The Environment Variables section allows users to securely configure runtime secrets and infrastructure settings.

Users can:

* Add environment variables
* Import configuration values
* Copy variables
* Remove variables
* Manage secrets securely

Examples:

```env id="4lc9h7" theme={null}
HF_TOKEN=xxxx
OPENAI_API_KEY=xxxx
REDIS_URL=redis://localhost:6379
MODEL_CACHE=/models
CUDA_VISIBLE_DEVICES=0
```

This enables secure integration with external infrastructure and AI services.

***

# Step 6 — Select GPU Plan

The Select Plan section allows users to choose GPU infrastructure optimized for AI inference and model-serving workloads.

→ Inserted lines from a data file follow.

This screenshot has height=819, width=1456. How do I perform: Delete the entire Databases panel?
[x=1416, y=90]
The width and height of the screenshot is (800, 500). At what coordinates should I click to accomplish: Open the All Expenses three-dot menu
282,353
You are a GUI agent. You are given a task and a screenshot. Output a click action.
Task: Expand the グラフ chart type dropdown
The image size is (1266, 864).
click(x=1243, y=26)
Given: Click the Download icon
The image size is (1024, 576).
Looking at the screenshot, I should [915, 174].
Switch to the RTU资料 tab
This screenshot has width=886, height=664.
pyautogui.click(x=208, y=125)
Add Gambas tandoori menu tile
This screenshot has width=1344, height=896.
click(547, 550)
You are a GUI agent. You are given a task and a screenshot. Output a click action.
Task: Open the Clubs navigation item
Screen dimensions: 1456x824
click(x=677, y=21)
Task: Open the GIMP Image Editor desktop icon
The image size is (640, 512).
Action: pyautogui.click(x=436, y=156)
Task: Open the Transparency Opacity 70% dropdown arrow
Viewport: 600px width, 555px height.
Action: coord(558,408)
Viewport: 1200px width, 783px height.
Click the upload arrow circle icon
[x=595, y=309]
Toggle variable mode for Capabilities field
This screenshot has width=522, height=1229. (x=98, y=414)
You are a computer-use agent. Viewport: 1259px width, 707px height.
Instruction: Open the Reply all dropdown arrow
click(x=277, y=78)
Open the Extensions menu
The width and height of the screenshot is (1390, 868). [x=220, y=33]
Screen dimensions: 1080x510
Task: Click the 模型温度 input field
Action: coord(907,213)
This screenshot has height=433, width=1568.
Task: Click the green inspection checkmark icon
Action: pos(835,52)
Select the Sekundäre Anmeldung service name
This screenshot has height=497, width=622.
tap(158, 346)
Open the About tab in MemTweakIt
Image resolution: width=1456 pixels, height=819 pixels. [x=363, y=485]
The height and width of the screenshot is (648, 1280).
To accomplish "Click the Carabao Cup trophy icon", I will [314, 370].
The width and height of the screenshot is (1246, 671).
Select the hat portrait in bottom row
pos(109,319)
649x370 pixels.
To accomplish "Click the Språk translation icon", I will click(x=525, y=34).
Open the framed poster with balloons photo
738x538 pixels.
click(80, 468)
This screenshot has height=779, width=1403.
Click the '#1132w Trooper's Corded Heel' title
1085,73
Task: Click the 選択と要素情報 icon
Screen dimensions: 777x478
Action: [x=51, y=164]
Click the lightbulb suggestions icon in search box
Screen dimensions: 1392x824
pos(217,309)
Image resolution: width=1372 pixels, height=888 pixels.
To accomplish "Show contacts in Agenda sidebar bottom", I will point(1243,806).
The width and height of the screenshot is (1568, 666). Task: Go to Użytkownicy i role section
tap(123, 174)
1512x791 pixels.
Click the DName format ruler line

Available GPU plans include:

| GPU Plan     | GPU Memory | Recommended Use Cases           |
| ------------ | ---------- | ------------------------------- |
| A4000        | 16 GB      | Lightweight inference workloads |
| A4500        | 16 GB      | Mid-scale AI applications       |
| RTX 4000     | 16 GB      | AI APIs and inference services  |
| RTX 2000     | 16 GB      | Entry-level AI workloads        |
| L4           | 24 GB      | Optimized inference workloads   |
| A5000        | 24 GB      | AI training and embeddings      |
| RTX 3090     | 24 GB      | High-performance inference      |
| RTX 4090 PRO | 24 GB      | Advanced AI serving             |
| A6000        | 48 GB      | Large-scale model hosting       |
| A40          | 48 GB      | Enterprise AI infrastructure    |
| L40          | 48 GB      | Generative AI workloads         |
| L40s         | 48 GB      | Optimized LLM inference         |
| RTX 6000 Ada | 48 GB      | Professional AI acceleration    |
| A100         | 80 GB      | Enterprise AI training          |
| H100 Pro     | 80 GB      | Advanced AI inference           |
| H200 Pro     | 141 GB     | Ultra-large AI workloads        |

This enables organizations to optimize AI infrastructure performance and scalability.

***

# Step 7 — Deploy LLM Service

After completing the deployment configuration, users can launch the AI service directly from the dashboard.

## Deployment Workflow

The deployment system automatically:

* Provisions GPU infrastructure
* Pulls repository source code
* Installs dependencies
* Configures inference runtimes
* Injects environment variables
* Initializes AI model runtimes
* Starts inference APIs
* Launches deployment services

Users can deploy the AI service using the **Deploy Service** button.

***

# Deployment Features

Antryk LLM Deployment Services provide:

* One-click AI deployments
* GPU-powered infrastructure
* Multi-model deployment workflows
* Repository-based deployments
* Runtime configuration management
* Environment variable security
* Production inference infrastructure
* Runtime optimization
* AI provider flexibility
* Centralized AI operations

***

# Infrastructure Scalability

Antryk allows organizations to scale AI infrastructure dynamically based on workload requirements.

Teams can:

* Upgrade GPU plans
* Modify runtime settings
* Scale inference systems
* Optimize deployment performance
* Redeploy AI services
* Manage production AI infrastructure centrally

This enables organizations to build scalable AI systems efficiently using managed LLM infrastructure.